Les habitants de Boulogne avaient creusé dans la falaise de larges excavations, pour l’exploitation des carrières de pierre qu’elle renfermait. Ils creusèrent tant et si bien, qu’à la fin les flots vinrent battre la base même de la tour, et en miner les fondements. Le résultat était facile à prévoir. En 1640, un premier éboulement se produisit. Il fut suivi, quatre ans après, d’un autre qui compléta la destruction du fort et de la tour.

Les échevins de Boulogne montrèrent dans cette circonstance une négligence impardonnable. Dans l’intervalle des deux chutes, ils ne prirent aucune mesure pour conserver ce qui restait d’un monument si intéressant pour l’histoire. Heureusement on en possédait le dessin, ce qui permit à Montfaucon de le décrire dans son Antiquité expliquée, et de le représenter comme nous l’avons fait plus haut (fig. 268), en s’aidant de quelques renseignements puisés dans le pays.

La tour d’Ordre était de forme octogonale. Selon Bucherius, elle mesurait environ à la base 200 pieds de périmètre, ce qui donne 25 pieds pour chaque côté. Elle se composait de douze parties en retrait les unes sur les autres, mais d’un pied et demi seulement. Les galeries, ainsi formées, étaient donc trop étroites pour qu’on pût s’y promener ; on ne s’y engageait que lorsque l’édifice avait besoin de réparations extérieures. Ce qu’il y avait de curieux, c’est que chaque entablement était pris sur l’épaisseur du mur immédiatement situé au-dessous, de sorte que les fondations devaient avoir une épaisseur considérable. Au sommet était allumé le fanal.

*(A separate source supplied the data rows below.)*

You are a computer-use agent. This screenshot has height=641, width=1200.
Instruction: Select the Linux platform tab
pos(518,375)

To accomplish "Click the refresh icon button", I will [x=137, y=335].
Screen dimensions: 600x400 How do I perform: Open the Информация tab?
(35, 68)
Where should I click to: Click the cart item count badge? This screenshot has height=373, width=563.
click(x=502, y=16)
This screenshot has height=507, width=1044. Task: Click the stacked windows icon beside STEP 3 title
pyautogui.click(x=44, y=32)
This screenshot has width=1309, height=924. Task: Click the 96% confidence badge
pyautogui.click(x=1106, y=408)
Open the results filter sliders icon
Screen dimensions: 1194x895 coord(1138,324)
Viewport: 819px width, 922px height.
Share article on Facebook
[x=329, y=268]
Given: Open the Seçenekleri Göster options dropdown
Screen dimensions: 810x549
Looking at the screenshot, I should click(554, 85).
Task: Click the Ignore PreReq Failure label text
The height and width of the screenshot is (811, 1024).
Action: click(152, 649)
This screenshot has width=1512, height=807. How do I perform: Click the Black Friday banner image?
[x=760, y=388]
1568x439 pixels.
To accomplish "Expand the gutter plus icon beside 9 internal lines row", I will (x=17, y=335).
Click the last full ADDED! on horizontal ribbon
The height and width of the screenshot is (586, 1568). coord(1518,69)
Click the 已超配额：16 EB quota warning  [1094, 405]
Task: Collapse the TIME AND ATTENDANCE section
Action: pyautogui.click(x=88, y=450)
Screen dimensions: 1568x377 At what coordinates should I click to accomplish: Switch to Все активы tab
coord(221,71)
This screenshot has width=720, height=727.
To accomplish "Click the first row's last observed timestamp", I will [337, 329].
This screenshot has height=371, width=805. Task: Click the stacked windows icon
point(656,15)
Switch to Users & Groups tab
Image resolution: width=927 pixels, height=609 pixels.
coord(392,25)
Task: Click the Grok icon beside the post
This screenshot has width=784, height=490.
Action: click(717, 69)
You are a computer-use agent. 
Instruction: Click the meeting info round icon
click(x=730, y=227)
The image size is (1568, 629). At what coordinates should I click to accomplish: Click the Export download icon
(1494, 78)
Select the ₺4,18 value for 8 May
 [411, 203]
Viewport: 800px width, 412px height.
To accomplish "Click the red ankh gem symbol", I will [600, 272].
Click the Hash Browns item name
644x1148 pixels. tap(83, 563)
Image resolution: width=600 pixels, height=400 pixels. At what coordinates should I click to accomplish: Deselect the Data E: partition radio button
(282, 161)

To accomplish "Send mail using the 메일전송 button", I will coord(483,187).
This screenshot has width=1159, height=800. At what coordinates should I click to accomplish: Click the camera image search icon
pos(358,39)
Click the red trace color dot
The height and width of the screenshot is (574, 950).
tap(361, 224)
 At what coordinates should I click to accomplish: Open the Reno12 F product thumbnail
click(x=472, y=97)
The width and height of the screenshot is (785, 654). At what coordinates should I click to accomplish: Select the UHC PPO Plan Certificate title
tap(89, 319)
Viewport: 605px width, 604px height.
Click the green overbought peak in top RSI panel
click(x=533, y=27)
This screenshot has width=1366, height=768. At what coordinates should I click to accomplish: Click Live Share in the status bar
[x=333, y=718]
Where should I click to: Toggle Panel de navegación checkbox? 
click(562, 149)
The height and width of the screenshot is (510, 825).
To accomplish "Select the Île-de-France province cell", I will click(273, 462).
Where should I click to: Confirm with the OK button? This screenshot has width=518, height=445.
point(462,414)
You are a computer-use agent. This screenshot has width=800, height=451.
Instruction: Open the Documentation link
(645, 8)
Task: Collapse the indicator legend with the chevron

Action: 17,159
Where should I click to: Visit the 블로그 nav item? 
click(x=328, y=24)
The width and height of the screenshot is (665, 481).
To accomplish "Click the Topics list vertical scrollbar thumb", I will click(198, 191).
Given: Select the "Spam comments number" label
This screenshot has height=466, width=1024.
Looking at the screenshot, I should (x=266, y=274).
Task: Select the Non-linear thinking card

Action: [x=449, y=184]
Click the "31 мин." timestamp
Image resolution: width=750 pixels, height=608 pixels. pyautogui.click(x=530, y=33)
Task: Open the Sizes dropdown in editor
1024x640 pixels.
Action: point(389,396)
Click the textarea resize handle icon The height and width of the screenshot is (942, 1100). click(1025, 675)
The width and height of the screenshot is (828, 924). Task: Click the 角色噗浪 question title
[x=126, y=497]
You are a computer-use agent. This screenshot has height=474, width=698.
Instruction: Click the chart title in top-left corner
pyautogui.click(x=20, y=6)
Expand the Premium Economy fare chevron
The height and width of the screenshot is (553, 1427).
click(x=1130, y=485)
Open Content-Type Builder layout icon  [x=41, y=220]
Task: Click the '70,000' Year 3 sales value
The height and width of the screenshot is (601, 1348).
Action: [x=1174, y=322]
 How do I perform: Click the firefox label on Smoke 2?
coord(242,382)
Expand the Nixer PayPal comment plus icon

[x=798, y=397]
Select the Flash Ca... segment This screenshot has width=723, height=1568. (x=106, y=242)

Montfaucon se demande si le feu brûlait en plein air, ou s’il était défendu contre la violence du vent, et il décide que la seconde hypothèse est la seule admissible. Selon lui, le fanal était placé dans une chambre, et n’éclairait qu’à travers les fenêtres ; car, « si on l’avait mis, dit Montfaucon, sur la plus haute surface du phare et en plein air, les tempêtes et les vents qui devaient souffler d’une horrible force dans un lieu si haut, auraient tout emporté. »

L’aspect de l’édifice entier n’était pas sans charmes. Pour satisfaire l’œil, on avait mis quelque variété dans la couleur et la disposition des pierres.

« On voyait d’abord, dit Montfaucon, trois rangs d’une pierre de la côte, qui est de couleur de gris de fer ; ensuite deux lits d’une pierre jaune plus molle, et au-dessus de ceux-là deux lits de brique très-rouge et très-ferme, épaisse de deux doigts, longue d’un peu plus d’un pied, et large de plus d’un demi-pied : la fabrique continuait toujours de même. »

On ne sait pas au juste quelle était la hauteur de la tour de Boulogne. D’après une étude sur ce monument, publiée par M. Egger, dans la Revue archéologique, elle avait 200 pieds de hauteur, c’est-à-dire autant que de circonférence à sa base. M. Egger ajoute pourtant qu’il trouve ce chiffre exagéré, d’autant plus que le phare se dressait sur une falaise déjà élevée de 100 pieds au-dessus du niveau de la mer. Chaque étage était percé d’une ouverture regardant le midi. Dans les premières années du xviie siècle, on pouvait voir encore les trois étages inférieurs formant trois chambres voûtées, mises en communication par un escalier intérieur.

Quelle est l’étymologie du nom Tour d’Ordre donné à la tour de Boulogne ? Il existe une explication assez ingénieuse de ce nom. De Turris ardens (tour ardente), on aurait fait Turris ardans, qui fut, en effet, l’appellation de l’édifice pendant plusieurs siècles.